Here was another woman, a woman who loved her, a woman who would never have a child of her own. Would she understand? What words of comfort would she offer in her turn?

But Vanna said no words. She laid her face down on Jean’s hand, and the hot tears poured from her eyes. The trembling of her form shook the bed, and Jean trembled in response. A spasm of weakness threatened her, but she would not succumb. She pressed her lips together, and stared fixedly with burning eyes. Was this the “little cry” which was to act as the prelude to the “nice cup of tea”? What comfort had Vanna to offer?

“Well!” she said in that cold, faint voice which sounded so poor an echo of her usual full, musical tones. “Well! what have you to say? I sent for you, you know. My baby is dead. He is dead. I have no baby. It has been all useless, for nothing! Nothing is left—”
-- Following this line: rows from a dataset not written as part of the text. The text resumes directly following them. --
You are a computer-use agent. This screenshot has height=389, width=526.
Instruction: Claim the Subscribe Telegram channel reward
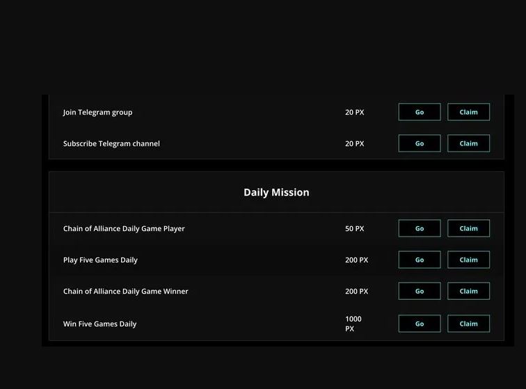(468, 143)
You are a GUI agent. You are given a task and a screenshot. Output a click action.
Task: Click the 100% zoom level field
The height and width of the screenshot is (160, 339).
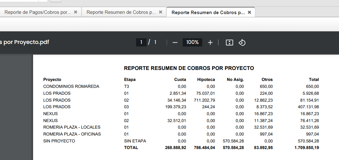coord(192,42)
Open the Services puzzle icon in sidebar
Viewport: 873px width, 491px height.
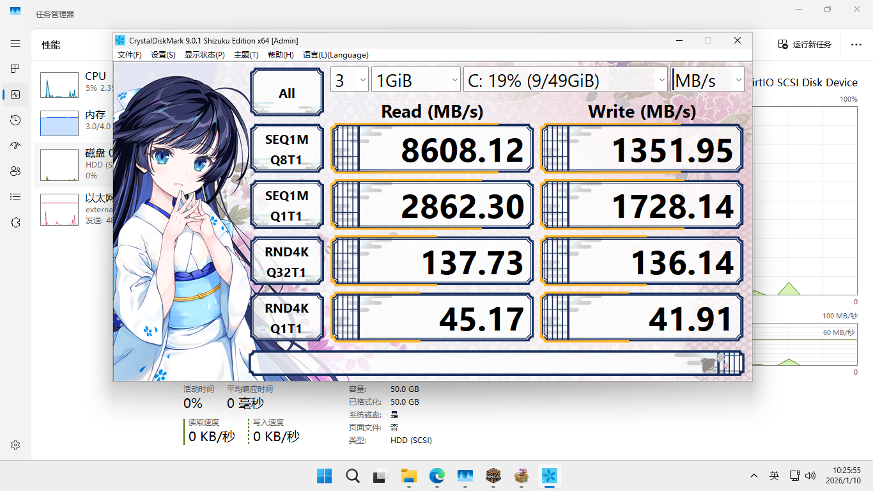(x=15, y=222)
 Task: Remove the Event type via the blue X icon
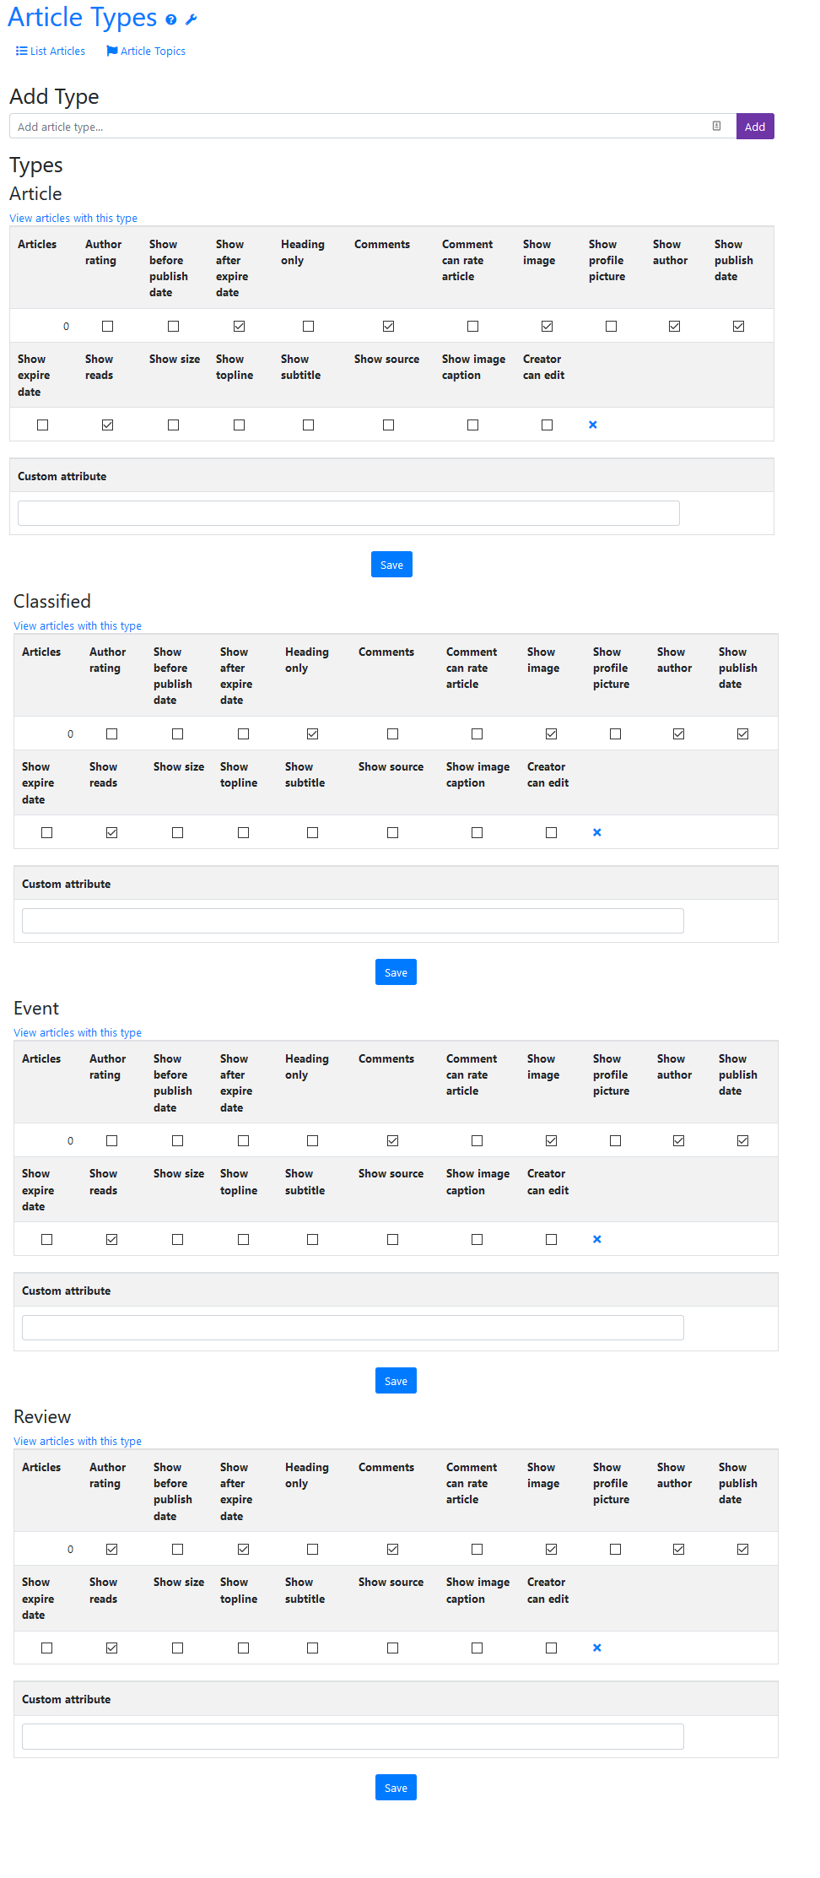click(x=597, y=1240)
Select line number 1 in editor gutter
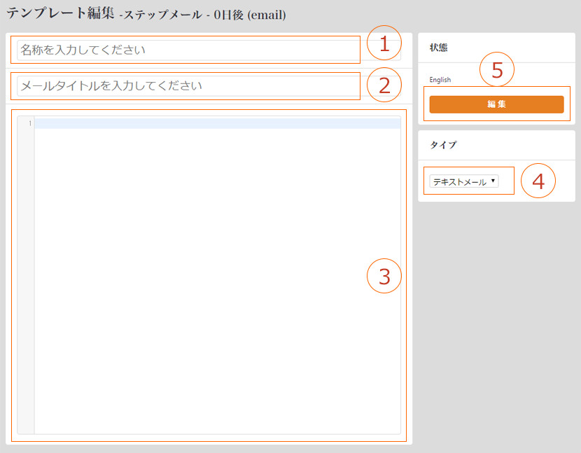Screen dimensions: 581x453 point(29,124)
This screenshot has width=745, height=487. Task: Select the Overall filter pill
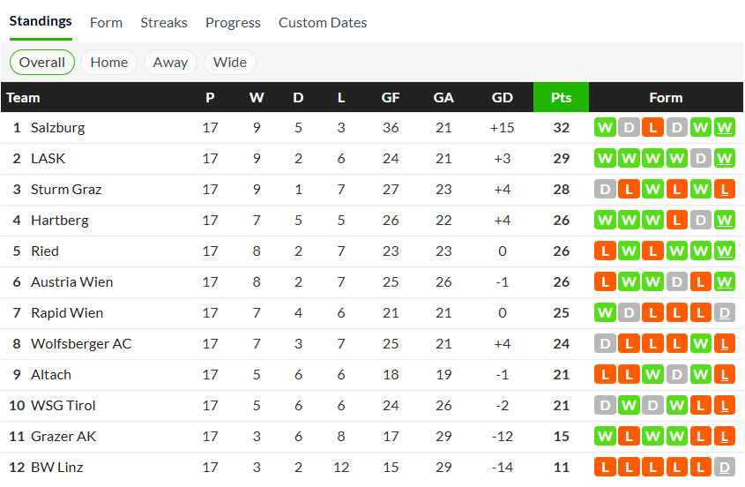click(42, 62)
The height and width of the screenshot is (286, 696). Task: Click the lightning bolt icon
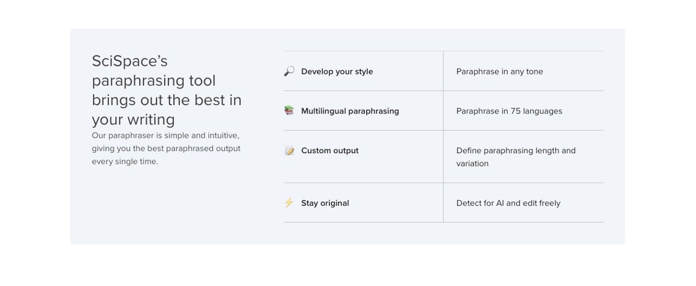pyautogui.click(x=289, y=203)
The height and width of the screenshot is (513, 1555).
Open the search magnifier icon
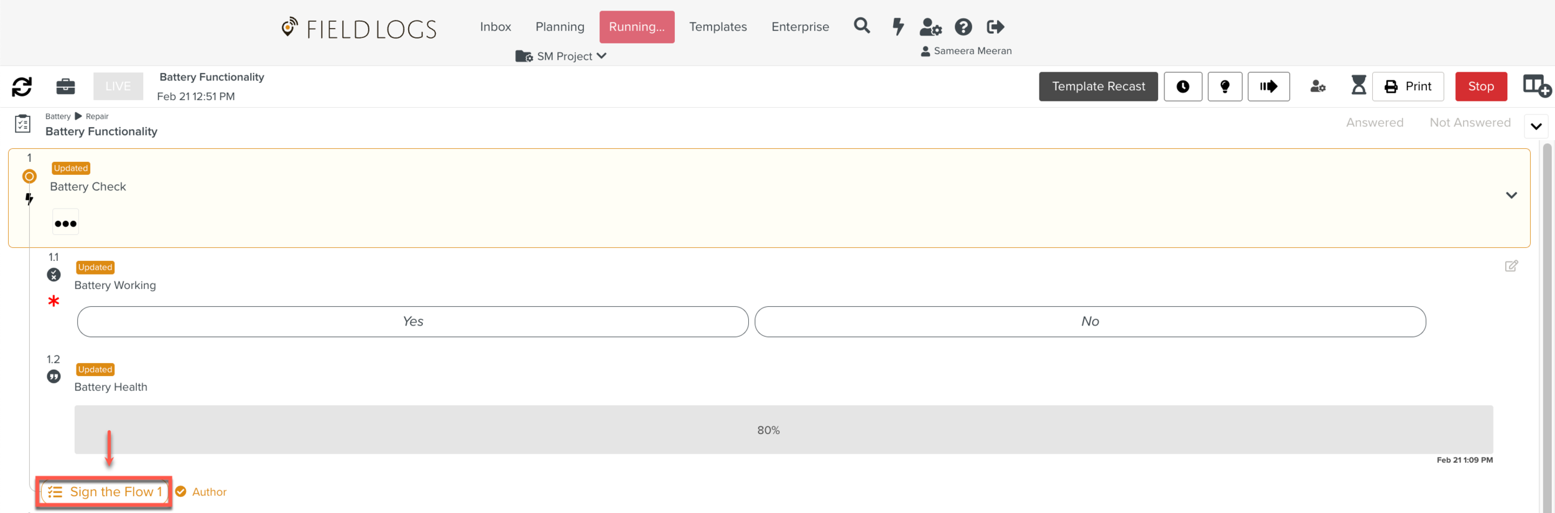tap(861, 26)
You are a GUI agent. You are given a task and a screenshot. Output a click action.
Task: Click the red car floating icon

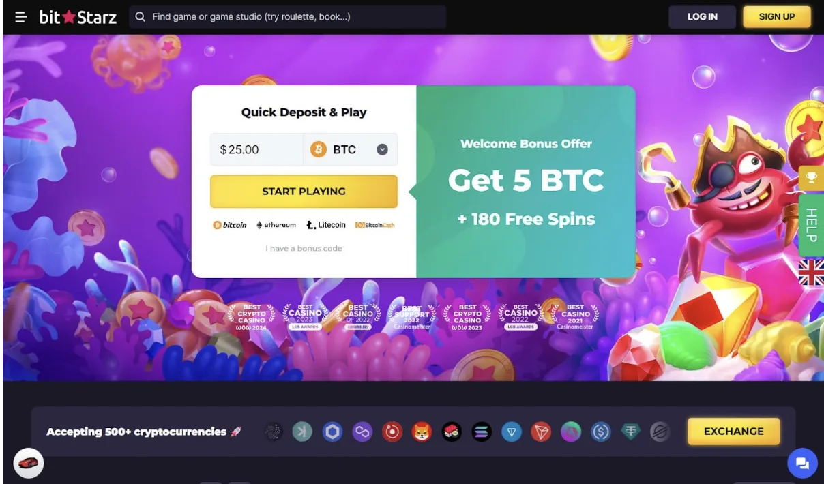[x=29, y=463]
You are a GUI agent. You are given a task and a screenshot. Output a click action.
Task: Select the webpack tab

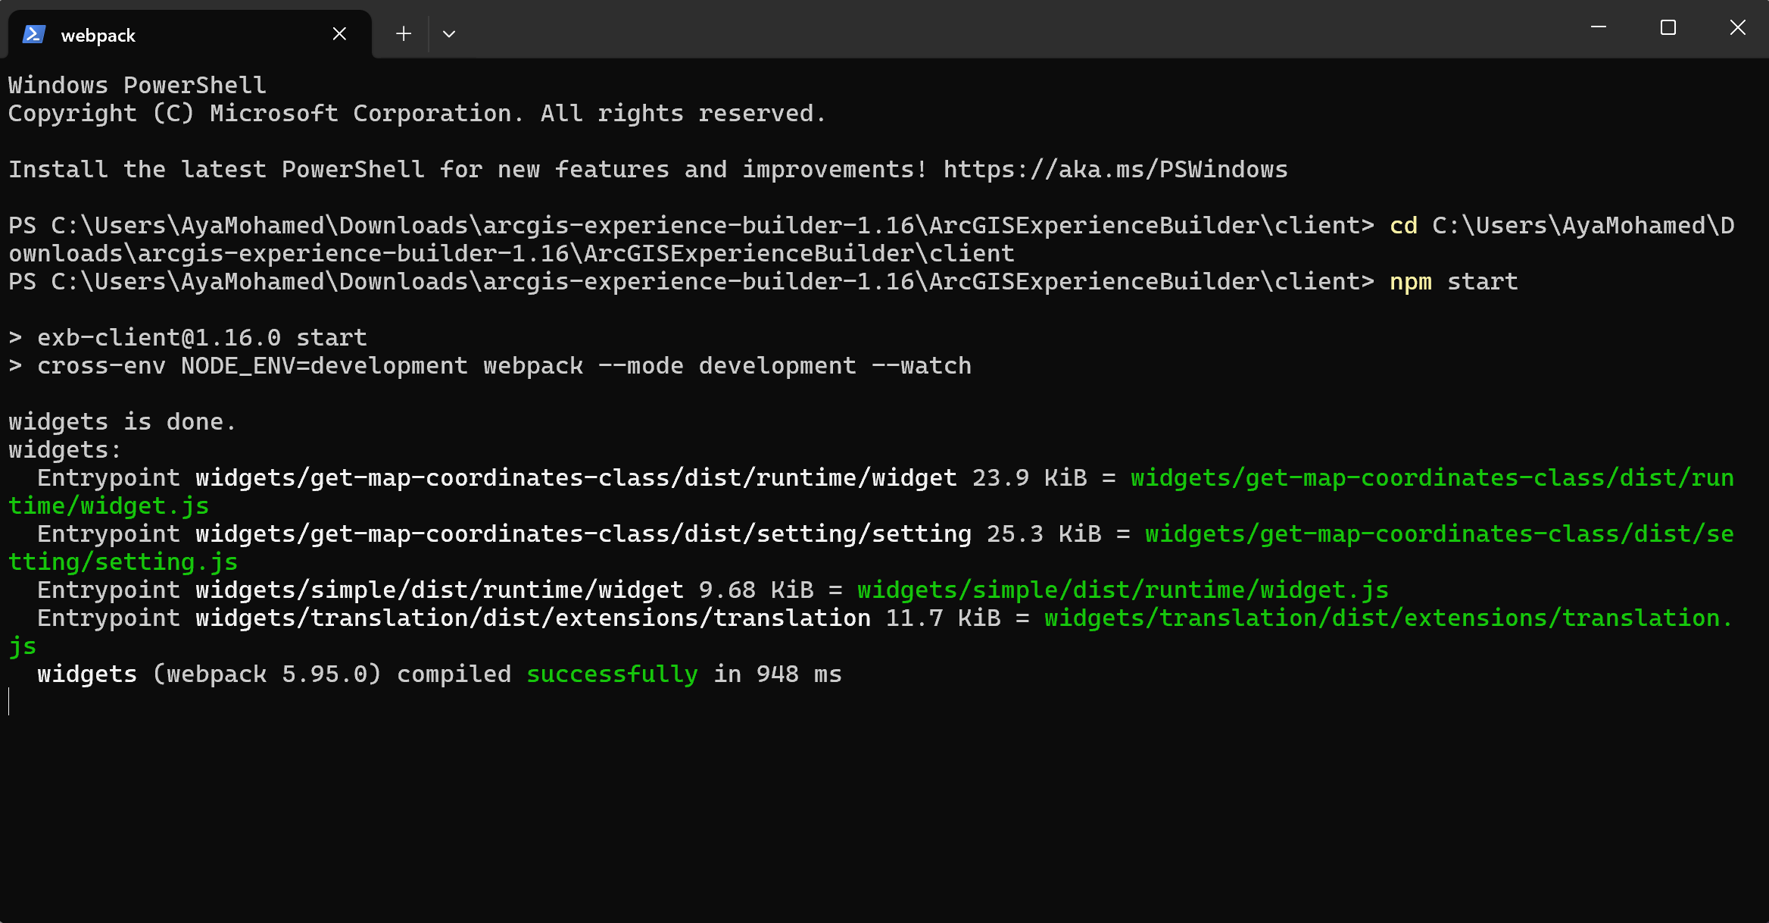151,36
“Jean! Jean! My poor little Jean!”

“Is that all you have to say? You ought to tell me to be brave, to be brave and not fret. I am not the first person!... Can you believe it, Vanna; can you? That little chest of drawers is full of his things. I’ve stitched at them for months, and dreamt of him with every stitch. I’ve turned them over a hundred times, waiting, looking forward to to-day. There’s his cot in the corner, and his little bath. It’s all ready—but he is not here. My baby is dead. They took him away, and hid him where I can never see. Think of it, Vanna! all those months, and never even to see his face. To have had a little son, and never to have touched him, given him one kiss—”

“Poor little mother! Poor little hungry mother. Oh, my poor Jean.”

Jean shut her eyes, and pressed her head against the pillow.

“Vanna, Vanna! How shall I bear it? I was so happy, so content; I wanted nothing but Robert, and then this came. I had never been ill before—it was dreadful to be ill, but I looked forward: you know how I looked forward. I thought and thought; it seemed at last as if one thought of nothing else. It grew so real, so near; it filled one’s heart, and then—nothing! nothing but pain and loss. You don’t understand; you can’t guess the horror of it—the baffled, incredible horror. You’ll never know it, Vanna. Thank God for that! When you grieve because you can never marry, remember this day, and what you have escaped. My little son, that I shall never see! What can you say to me, Vanna? What can you say to comfort me?”